(Extracted records)
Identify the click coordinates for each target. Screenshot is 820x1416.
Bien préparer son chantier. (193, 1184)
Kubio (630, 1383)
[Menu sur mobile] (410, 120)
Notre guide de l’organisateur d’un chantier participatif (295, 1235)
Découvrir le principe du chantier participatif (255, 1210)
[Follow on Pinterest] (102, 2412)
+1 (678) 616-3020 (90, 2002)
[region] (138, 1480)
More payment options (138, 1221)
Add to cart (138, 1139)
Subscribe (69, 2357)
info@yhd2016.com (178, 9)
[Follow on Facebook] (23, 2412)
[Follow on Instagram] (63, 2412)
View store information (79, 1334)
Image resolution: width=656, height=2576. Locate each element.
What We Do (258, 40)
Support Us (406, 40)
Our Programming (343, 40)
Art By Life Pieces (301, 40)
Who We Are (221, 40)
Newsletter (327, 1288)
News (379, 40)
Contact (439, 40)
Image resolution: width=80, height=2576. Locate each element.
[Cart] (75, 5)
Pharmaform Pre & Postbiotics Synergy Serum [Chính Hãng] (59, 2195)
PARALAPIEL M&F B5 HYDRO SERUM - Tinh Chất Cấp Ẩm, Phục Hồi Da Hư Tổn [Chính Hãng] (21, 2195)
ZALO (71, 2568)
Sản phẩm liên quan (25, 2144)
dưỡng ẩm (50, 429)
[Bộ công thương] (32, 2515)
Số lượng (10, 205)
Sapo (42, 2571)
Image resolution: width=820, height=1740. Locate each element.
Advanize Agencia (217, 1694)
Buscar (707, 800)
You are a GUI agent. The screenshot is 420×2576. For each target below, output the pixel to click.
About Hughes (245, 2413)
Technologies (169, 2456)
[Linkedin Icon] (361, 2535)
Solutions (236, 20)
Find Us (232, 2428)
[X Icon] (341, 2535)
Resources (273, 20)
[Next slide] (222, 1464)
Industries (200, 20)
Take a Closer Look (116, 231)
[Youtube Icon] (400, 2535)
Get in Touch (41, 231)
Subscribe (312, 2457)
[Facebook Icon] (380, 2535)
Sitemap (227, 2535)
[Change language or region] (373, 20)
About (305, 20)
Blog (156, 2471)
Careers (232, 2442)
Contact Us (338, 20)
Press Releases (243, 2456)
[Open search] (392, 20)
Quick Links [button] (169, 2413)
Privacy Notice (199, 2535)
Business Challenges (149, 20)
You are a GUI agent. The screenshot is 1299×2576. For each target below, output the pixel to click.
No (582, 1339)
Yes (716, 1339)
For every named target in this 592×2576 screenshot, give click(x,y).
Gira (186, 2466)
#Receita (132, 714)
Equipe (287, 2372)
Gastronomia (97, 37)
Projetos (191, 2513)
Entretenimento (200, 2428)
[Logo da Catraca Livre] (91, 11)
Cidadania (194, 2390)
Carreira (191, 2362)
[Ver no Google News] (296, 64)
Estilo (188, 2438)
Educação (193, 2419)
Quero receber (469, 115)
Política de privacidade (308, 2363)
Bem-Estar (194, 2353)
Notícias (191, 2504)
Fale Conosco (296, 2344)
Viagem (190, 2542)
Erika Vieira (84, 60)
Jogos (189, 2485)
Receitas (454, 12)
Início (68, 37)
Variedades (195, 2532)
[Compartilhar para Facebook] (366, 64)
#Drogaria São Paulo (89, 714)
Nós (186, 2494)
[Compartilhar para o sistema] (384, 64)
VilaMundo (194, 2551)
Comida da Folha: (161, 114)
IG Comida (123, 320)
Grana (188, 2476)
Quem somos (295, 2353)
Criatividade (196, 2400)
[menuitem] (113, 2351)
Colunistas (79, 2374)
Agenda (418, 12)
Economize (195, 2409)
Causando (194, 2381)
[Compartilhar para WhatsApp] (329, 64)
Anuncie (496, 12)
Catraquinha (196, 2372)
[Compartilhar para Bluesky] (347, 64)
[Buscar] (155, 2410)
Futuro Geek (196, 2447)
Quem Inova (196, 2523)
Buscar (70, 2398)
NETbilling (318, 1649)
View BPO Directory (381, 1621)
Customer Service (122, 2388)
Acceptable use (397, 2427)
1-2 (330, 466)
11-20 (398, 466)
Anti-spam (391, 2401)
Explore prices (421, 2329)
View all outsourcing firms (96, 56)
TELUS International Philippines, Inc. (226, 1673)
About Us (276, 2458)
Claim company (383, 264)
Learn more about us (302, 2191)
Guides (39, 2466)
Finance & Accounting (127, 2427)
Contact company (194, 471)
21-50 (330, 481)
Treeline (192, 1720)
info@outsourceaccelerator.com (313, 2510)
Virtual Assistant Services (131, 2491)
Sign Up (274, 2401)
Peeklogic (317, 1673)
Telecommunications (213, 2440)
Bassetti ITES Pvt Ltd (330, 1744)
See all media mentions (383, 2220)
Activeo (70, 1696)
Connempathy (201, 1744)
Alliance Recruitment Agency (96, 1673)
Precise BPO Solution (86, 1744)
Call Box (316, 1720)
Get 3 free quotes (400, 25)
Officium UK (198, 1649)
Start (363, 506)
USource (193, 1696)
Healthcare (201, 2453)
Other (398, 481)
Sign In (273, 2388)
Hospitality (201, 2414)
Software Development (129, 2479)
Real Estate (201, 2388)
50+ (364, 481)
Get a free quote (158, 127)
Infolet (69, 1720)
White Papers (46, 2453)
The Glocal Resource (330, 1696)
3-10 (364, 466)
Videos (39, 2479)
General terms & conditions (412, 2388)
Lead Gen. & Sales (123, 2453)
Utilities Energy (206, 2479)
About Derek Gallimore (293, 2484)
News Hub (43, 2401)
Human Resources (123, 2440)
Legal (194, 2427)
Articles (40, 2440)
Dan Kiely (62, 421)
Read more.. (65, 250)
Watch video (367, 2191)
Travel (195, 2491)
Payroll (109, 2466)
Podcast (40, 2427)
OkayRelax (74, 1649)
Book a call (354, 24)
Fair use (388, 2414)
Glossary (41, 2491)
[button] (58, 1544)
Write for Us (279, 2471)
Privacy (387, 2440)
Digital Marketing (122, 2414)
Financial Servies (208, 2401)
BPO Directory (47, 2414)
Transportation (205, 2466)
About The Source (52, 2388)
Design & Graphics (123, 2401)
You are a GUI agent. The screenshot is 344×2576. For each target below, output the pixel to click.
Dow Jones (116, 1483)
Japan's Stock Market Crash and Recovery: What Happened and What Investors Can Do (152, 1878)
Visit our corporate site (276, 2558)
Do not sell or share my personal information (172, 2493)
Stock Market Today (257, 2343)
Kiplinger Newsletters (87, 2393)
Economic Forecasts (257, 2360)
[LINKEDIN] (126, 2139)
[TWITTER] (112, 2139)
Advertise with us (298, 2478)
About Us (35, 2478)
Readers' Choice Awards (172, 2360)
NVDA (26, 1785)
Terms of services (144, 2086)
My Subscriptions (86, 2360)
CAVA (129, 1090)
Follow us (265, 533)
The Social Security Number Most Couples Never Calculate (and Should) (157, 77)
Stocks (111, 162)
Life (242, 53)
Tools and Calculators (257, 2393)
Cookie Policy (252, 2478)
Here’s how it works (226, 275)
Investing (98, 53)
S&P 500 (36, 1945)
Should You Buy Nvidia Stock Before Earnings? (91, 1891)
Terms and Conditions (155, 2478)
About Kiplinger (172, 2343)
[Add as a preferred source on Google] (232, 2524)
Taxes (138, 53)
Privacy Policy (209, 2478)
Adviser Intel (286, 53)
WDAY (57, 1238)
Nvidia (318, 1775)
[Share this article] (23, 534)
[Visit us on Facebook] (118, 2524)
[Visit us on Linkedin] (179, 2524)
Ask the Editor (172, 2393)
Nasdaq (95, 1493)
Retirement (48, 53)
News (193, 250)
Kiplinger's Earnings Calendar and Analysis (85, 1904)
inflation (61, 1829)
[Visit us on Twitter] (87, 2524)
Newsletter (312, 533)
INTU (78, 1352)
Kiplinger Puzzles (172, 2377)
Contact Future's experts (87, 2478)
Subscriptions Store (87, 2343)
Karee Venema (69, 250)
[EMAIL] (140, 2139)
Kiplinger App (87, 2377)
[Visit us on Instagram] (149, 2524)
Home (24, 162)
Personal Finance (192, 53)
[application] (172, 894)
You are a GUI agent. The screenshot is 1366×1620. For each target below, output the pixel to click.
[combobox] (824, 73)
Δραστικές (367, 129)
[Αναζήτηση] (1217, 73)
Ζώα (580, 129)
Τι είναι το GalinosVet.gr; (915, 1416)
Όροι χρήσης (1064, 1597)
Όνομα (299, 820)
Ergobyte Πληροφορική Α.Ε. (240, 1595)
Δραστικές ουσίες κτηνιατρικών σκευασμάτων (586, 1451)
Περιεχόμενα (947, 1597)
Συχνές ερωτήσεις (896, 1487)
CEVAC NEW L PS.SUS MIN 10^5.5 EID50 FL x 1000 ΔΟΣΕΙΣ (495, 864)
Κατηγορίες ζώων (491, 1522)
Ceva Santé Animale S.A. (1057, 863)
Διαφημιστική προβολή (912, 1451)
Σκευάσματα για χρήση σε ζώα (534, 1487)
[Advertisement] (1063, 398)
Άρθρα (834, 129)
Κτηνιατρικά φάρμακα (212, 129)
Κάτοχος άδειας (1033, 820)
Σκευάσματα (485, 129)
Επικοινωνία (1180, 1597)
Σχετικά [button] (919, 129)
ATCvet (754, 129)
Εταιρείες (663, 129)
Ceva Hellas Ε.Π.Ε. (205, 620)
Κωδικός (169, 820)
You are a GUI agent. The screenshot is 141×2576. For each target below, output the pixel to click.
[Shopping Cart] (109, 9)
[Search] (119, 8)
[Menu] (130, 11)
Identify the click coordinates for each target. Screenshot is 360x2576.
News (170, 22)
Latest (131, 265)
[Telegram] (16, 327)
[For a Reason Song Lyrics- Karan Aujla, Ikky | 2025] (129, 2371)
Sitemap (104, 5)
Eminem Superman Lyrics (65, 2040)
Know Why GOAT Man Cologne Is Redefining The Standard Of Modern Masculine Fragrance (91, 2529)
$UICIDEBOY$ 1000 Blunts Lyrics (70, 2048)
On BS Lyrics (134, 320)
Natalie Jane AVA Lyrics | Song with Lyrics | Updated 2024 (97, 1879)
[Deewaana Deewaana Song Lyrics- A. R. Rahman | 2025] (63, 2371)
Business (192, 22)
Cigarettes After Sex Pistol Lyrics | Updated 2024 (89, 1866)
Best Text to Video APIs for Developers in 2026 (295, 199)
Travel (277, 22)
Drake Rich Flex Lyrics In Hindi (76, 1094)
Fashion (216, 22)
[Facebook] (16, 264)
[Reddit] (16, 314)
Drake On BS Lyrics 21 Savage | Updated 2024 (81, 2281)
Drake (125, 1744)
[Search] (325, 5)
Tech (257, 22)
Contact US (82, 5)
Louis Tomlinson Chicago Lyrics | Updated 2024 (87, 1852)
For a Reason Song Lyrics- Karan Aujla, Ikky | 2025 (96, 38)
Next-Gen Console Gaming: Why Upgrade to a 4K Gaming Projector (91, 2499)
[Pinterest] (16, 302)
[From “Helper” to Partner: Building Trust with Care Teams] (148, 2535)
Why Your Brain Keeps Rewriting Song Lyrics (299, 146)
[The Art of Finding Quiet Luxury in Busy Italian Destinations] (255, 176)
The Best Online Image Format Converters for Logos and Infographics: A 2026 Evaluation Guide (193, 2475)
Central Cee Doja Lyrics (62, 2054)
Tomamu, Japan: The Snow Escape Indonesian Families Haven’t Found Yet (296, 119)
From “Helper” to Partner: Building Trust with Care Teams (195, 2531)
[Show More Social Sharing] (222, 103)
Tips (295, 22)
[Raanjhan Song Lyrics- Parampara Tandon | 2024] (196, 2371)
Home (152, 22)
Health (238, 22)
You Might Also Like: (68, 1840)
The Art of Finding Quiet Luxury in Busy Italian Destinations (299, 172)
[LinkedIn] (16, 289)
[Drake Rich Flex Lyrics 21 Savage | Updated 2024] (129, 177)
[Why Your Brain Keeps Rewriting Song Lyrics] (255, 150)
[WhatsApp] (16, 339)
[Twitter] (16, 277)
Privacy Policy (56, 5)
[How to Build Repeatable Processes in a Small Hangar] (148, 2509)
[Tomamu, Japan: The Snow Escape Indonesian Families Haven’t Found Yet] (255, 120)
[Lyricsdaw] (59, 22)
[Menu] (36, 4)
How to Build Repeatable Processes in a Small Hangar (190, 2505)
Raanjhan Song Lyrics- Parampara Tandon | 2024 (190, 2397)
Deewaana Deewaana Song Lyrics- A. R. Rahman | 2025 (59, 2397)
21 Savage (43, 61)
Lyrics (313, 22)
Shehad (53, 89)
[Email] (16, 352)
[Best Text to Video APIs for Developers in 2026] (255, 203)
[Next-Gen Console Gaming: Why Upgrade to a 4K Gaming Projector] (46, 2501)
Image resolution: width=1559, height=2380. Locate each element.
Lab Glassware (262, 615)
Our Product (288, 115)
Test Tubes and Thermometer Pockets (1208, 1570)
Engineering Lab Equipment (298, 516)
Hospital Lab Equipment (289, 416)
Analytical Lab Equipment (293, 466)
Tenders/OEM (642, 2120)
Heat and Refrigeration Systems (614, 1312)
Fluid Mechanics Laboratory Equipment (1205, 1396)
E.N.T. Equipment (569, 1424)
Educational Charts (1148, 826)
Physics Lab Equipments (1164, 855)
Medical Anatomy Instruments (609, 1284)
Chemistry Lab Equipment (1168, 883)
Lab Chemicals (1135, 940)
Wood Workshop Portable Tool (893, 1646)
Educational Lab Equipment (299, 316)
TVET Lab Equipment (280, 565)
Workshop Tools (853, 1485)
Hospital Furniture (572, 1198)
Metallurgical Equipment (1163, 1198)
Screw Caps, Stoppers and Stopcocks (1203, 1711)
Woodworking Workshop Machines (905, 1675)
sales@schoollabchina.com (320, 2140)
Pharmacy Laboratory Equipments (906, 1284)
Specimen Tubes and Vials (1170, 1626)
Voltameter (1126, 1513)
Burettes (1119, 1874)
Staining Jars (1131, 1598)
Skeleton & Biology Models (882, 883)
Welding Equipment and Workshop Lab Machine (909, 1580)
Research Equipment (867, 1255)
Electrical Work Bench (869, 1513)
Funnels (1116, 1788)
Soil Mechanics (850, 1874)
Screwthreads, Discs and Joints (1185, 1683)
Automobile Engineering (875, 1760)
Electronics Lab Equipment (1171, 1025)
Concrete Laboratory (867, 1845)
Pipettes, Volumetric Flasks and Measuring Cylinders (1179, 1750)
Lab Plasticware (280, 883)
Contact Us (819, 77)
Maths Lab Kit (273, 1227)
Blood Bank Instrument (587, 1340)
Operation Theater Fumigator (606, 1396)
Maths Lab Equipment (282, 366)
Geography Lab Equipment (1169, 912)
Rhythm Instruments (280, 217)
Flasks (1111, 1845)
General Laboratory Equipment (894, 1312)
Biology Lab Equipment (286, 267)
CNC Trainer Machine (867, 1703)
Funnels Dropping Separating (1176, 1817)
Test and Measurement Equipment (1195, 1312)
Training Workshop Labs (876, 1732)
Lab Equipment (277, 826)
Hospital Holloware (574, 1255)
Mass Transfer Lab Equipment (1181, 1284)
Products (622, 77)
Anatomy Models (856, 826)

* Work required:
Select and copy each line from the data that includes the word "Earnings".

* Your solution:
Should You Buy Nvidia Stock Before Earnings? (91, 1891)
Kiplinger's Earnings Calendar and Analysis (85, 1904)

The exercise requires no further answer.